JANGAN MEMBENTAK ANAK
Coba kita bedakan ketika ada orang lain yang berusaha mengajak diskusi
baik-baik mengenai hal yang sebenernya kita gak setuju. Kira-kira outputnya
gimana? Mungkin pada akhirnya kita akan tetap pada pendapat kita, atau mungkin
juga kita bisa membuka pikiran kalo sebenarnya pendapat dari orang itu ga
salah-salah banget deh istilahnya. I mean,
output nya bagus kan? Gak akan
bentrok di batin kalian karena semua dilakukan dengan diskusi yang baik, yang
tentunya menggunakan bahasa yang baik sehingga sama-sama ga merasa tersakiti
lah, ikhlas gitu loh.
And then, beda ceritanya kalo ada orang yang berbeda pendapat
dengan kita terus langsung bentak-bentak kita dan menyuarakan pendapat mereka
dengan suara keras sampai kita gak dikasih waktu buat menyampaikan apa yang
sebenarnya ada di pikiran kita saat itu. Yang namanya pendapat gak ada yang salah kan? Namanya aja
opini. Kalo mau bener semua, ya teori, hehe. Oke, back to topic,
jadi bakal gimana reaksi kalian kalo ketemu sama orang yang kayak gini? Jadi
pengen ikutan marah kan? Iya, kalo mungkin kalian termasuk orang yang sabar,
maka kalian akan diam. Diam disini bukan sebagai bentuk penerimaan loh, cuma ga
mau nyari ribut aja, iya kan? Bayangkan kalo hal ini terjadi antara anak dan
orang tua. Si anak mungkin akan diam, tapi bagaimana dengan mentalnya? Luka batin ga
semudah itu buat disembuhkan, butuh yang namanya Self-Healing yang mungkin memakan waktu
cukup lama. Iya kalo berhasil, kalo nggak?
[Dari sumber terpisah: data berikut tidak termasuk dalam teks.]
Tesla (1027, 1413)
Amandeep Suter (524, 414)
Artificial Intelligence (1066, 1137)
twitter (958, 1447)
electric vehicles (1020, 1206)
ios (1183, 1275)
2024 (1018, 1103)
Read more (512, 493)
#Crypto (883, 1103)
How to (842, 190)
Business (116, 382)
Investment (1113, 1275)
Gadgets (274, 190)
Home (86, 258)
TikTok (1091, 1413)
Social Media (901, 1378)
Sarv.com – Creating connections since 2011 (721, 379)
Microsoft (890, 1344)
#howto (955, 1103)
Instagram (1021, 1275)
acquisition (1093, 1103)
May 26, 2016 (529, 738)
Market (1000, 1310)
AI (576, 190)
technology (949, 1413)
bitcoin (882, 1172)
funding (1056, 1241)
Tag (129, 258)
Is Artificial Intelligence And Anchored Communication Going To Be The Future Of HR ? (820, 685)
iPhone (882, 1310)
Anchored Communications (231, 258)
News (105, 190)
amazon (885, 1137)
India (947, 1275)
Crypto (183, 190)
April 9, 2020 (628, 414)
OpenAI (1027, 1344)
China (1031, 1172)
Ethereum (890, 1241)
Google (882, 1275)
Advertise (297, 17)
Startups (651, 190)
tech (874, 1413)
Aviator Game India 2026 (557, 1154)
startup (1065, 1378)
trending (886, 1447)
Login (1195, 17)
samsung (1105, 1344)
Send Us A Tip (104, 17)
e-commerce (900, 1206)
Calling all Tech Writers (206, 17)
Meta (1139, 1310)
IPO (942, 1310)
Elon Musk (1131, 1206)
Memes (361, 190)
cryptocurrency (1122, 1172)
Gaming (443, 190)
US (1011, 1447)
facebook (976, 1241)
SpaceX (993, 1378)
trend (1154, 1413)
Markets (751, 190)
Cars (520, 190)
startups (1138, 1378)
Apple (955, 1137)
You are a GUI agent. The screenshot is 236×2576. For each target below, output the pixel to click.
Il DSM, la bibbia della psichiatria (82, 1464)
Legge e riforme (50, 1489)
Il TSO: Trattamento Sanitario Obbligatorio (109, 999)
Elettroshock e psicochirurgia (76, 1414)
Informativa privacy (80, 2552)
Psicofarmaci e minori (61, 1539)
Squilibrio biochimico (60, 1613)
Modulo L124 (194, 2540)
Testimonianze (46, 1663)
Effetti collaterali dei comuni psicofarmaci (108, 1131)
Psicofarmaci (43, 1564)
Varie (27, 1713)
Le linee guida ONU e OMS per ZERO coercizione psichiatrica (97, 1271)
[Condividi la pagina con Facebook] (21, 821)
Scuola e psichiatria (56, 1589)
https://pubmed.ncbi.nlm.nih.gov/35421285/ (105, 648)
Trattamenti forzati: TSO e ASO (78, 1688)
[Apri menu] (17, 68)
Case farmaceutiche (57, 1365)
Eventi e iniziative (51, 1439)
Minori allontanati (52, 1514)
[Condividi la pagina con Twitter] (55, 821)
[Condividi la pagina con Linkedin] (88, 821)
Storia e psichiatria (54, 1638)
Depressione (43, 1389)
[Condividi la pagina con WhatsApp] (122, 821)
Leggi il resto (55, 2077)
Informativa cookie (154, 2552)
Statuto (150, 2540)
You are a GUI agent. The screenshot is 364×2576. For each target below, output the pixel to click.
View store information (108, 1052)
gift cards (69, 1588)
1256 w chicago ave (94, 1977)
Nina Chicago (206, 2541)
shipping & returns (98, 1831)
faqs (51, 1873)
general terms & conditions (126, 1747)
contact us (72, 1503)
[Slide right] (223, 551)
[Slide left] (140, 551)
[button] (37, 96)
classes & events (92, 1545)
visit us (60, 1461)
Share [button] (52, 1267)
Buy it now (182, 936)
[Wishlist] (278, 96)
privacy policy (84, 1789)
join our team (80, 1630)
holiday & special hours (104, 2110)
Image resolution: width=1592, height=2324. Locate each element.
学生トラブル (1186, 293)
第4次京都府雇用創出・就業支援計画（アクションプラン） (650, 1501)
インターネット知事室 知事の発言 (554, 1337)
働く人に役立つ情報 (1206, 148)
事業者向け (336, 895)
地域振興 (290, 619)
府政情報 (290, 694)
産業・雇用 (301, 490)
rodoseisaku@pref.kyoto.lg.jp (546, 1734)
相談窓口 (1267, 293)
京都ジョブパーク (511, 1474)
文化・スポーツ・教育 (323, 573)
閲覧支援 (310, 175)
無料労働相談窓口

Apalagi ketika hal ini terjadi terus-menerus pada si anak. Tekanan yang
secara berulang ini akan menjadi kenangan pahit dan akan terus melekat dalam
memorinya sehingga jiwanya menjadi luka batin. Ga mau kan yaa? So, don’t do that please! Sebisa mungkin
usahakanlah untuk diskusi baik-baik dengan si anak. Even if dia melakukan suatu kesalahan yang besar, karena tanpa
orang tua menghardik mereka dengan kata kasar sebenarnya mereka udah tau kalo
mereka salah, mereka cuma butuh bimbingan dan kasih sayang dari kalian, orang
tua mereka.
I’m so sorry, aku memang sedikit emosional ketika membahas hubungan
antara orang tua dan anak ini. I feel so
touched. Believe it or not, aku
sampai menitikkan air mata ketika merangkai kata dalam poin ini.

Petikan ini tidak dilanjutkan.